階下的文武群臣聽後都不禁倒吸了一口涼氣,這種處置人的方式也未免太過分一點兒了吧!有幾名心地善良的老臣都為茅焦的隻逞口舌之利而可惜,但也不敢為他求情。他們都知道,嬴政可正在氣頭上。

幾名侍衛撲上前來,像抓小雞似的提起茅焦就往外走,茅焦卻毫無懼色地大叫道:

“大王若不想統一並有天下,那麼你就將所有的懲罰都加在茅焦身上吧!”

“等等,本王要懲戒於你和統一天下有什麼關係?難道你一個人便能代表得了天下嗎?”嬴政聽他言及統一天下的事情,心中一動,連忙先把他叫住。

“大王,自三家分晉以來,七國紛爭,禍患不斷,人民唯望天下一統而使自己解於倒懸之苦,行商亦盼七國合一而無礙經營於天下。現在六國勢弱,而秦國獨強,為什麼仍舊讓這種亂世維持下去呢?忠臣無奉承之言,而明主亦無悖謬之行。主行悖謬,而臣下無言,此為臣負君;臣進忠言,而君不聽,此為君負臣下。現在大王遷母至雍城,有不孝之名;親手剪除兩弟,有不義之心;不孝不義且又誅諫言之忠臣,此乃桀、紂之暴政。大王雖英明神武,一心以武力並天下,然而今日卻有如此之行徑,隻怕天下之士方有向秦之心便即反悔,由此而轉投他國,大王又如何並有天下。

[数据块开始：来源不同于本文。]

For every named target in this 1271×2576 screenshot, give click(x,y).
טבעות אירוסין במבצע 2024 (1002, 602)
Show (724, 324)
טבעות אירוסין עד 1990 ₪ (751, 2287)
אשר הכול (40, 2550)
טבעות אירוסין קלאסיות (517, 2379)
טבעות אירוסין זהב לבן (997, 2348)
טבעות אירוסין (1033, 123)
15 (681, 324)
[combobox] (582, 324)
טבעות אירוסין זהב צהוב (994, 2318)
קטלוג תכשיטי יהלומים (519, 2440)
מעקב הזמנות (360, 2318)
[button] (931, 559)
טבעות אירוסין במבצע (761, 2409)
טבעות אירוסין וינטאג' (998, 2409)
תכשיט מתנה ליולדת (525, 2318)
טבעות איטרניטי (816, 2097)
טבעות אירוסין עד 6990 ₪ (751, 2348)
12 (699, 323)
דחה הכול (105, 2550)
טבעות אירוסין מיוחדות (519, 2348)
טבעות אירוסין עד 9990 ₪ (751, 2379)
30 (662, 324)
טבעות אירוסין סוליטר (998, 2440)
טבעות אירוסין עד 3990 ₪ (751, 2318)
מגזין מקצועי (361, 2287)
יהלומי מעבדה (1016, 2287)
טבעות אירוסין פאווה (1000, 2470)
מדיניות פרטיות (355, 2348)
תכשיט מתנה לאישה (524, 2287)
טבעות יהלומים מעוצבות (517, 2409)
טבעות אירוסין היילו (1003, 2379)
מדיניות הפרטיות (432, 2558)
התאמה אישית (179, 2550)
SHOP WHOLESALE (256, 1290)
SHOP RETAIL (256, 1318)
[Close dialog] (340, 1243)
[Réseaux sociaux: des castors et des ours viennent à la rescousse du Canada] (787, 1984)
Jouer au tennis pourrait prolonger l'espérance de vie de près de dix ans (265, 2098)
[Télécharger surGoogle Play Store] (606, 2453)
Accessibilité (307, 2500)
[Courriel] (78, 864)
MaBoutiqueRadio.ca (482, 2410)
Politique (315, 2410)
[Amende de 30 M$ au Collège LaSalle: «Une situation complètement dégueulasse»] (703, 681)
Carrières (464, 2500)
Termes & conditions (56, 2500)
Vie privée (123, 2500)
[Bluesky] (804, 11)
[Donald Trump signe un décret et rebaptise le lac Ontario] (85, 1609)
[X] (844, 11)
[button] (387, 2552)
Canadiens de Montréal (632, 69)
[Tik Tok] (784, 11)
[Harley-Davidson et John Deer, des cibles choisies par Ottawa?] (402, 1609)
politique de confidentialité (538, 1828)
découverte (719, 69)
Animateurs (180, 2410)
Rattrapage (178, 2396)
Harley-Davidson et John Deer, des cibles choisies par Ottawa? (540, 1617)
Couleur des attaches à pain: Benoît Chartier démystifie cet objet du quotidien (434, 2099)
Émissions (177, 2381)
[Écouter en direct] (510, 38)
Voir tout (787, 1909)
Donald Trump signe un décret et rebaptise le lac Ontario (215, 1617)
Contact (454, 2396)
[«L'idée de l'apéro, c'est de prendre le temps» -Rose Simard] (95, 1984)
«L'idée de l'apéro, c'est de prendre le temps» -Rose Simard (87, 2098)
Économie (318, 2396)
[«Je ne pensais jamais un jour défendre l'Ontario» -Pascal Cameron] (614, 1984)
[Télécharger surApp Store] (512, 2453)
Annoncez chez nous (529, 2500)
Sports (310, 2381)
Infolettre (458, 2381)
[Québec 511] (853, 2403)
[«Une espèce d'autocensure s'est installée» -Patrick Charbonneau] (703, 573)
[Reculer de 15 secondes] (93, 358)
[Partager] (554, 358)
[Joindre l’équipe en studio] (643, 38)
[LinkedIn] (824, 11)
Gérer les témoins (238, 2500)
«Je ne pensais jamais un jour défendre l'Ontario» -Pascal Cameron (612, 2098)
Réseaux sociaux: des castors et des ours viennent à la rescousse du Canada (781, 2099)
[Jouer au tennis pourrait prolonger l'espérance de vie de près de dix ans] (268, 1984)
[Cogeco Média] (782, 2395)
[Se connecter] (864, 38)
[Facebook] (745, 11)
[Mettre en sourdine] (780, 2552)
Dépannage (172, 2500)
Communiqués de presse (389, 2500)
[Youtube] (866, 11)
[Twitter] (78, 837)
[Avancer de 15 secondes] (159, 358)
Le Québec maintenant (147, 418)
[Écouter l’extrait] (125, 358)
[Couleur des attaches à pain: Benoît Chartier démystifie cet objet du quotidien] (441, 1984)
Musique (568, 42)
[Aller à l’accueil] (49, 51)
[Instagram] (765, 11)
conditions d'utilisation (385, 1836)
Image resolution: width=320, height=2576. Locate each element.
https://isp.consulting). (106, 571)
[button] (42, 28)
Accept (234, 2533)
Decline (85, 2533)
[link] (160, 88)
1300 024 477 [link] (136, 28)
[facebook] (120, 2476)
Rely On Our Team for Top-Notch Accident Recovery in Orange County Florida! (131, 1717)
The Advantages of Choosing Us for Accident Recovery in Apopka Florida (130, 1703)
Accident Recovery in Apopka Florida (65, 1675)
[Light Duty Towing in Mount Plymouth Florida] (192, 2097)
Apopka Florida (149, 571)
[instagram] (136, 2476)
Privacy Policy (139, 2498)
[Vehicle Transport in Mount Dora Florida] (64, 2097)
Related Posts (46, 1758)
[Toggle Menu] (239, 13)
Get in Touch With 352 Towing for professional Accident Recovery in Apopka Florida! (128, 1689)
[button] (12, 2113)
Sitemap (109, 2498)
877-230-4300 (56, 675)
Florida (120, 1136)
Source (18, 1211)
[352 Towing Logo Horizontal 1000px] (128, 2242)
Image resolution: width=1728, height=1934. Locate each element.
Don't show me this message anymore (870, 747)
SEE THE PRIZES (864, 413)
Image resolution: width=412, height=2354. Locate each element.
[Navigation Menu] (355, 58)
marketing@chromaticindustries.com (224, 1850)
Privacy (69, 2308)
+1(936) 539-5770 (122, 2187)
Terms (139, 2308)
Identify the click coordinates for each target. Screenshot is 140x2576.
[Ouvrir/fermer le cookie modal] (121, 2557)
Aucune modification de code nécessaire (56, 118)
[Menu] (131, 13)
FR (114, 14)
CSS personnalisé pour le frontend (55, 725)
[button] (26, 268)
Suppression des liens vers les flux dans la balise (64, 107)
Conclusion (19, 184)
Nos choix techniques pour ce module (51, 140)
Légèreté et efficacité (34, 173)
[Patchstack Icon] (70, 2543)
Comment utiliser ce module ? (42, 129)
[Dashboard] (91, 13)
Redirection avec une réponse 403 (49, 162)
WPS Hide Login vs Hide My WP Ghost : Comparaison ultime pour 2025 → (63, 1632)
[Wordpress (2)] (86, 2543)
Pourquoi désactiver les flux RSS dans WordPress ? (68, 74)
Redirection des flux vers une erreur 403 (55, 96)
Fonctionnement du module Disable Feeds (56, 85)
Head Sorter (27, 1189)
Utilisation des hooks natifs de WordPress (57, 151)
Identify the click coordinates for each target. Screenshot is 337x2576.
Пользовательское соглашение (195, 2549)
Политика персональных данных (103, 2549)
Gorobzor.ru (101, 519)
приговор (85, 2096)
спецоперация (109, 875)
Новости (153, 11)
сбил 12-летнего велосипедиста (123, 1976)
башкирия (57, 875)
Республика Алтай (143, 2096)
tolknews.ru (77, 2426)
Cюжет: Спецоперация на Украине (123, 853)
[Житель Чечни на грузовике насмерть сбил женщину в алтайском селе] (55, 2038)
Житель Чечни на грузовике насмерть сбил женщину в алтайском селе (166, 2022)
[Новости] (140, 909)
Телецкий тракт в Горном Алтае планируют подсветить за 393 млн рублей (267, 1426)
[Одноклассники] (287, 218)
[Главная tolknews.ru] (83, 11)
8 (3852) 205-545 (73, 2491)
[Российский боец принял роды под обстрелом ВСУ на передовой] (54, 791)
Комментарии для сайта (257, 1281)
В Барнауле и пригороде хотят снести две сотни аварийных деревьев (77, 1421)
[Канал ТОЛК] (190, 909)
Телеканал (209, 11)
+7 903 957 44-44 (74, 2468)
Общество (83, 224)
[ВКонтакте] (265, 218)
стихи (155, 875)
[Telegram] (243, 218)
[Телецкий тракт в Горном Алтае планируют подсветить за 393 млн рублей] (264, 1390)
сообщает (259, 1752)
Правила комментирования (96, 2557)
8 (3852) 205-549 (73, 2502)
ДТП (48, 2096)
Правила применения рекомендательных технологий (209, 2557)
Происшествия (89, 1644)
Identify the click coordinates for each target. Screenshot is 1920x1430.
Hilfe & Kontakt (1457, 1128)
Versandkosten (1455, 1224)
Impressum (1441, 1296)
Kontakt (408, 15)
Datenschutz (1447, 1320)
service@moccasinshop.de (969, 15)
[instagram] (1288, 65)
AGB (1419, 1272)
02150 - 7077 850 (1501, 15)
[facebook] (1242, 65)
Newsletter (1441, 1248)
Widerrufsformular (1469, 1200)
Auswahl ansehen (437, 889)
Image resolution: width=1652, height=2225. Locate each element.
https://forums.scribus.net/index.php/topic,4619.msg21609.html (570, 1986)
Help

好了,茅焦之逆耳忠言已經說完,就請大王割我四肢,取我喉舌吧!”

嬴政聽完茅焦的話之後不禁出了一身冷汗,若非茅焦之一言,自己拒天下之士於門外,忘統一天下之大業於心思之內還不知道呢!他連忙走下殿來,親自為茅焦整理好剛才被侍衛們弄亂的衣服,而後一揖長謝道:

“若非先生之言,嬴政幾乎已負天下了,嬴政恭請先生留在成陽,常給贏政以震耳之言,匡嬴政之昏聵之舉。”

茅焦雖見嬴政一心懇求禮待自己,但他心知嬴政之暴虐剛才已可見一斑,即便留在鹹陽而有高位,恐怕以後也難有善終,於是婉言而拒道:

“大王有知人善用之能,奈何茅焦隻有一張專愛耍弄是非的鴨子嘴,而且尊奉聖人之仁義忠孝之道,現天下方亂,人心不古,正好是茅焦一展口舌之時,何況大王一心以並天下,茅焦留亦無用,大王請自珍重,茅焦去也!”

說完,茅焦仰天長笑一時,信步出宮,不知所終。

隨後,嬴政命人將殿外青石板上的名字悉數擦去,而且將死去的27人予以厚葬,厚慰其家屬,並且下詔力行進諫之道。

接著,他又命趙高安排儀仗,大張旗鼓地親往故都雍城,將太後趙姬迎回甘泉宮。

從雍城迎回了太後趙姬,嬴政的心這才稍稍安定下來。但他卻又想起了趙國使者對他所說的話,雖然他並未全信,但也覺得不無道理,便決定派人去挖渠的那裏看一下,了解實際情況。本來他想派趙高去,但自己身邊又有許多事要由趙高去辦;想派李斯去,但他又猶豫了,鄭國是韓國派來的奸細,李斯是否是楚國派來的細作呢?最終,他派了自己的王叔子康前往查看實情。

派子康王叔走後隻一天,嬴政正在禦書房中審閱竹簡,趙高忽然走了進來,對他說道:

“大王,小的剛收到密報,呂不韋回到其封地之後並未一意安享晚年,而是繼續派人與自己以前的親信、門客以及各國國君聯係,議論天下之事,有意東山再起,大王您看該怎麼辦?”

“哼,這個老賊竟然還不死心,本王念他於我大秦還算是有些功勞,其功與其過相抵,放其回洛邑終老,他倒反而不知飽足起來,你去召王綰及王翦進宮來,咱們一起商議一下對策。”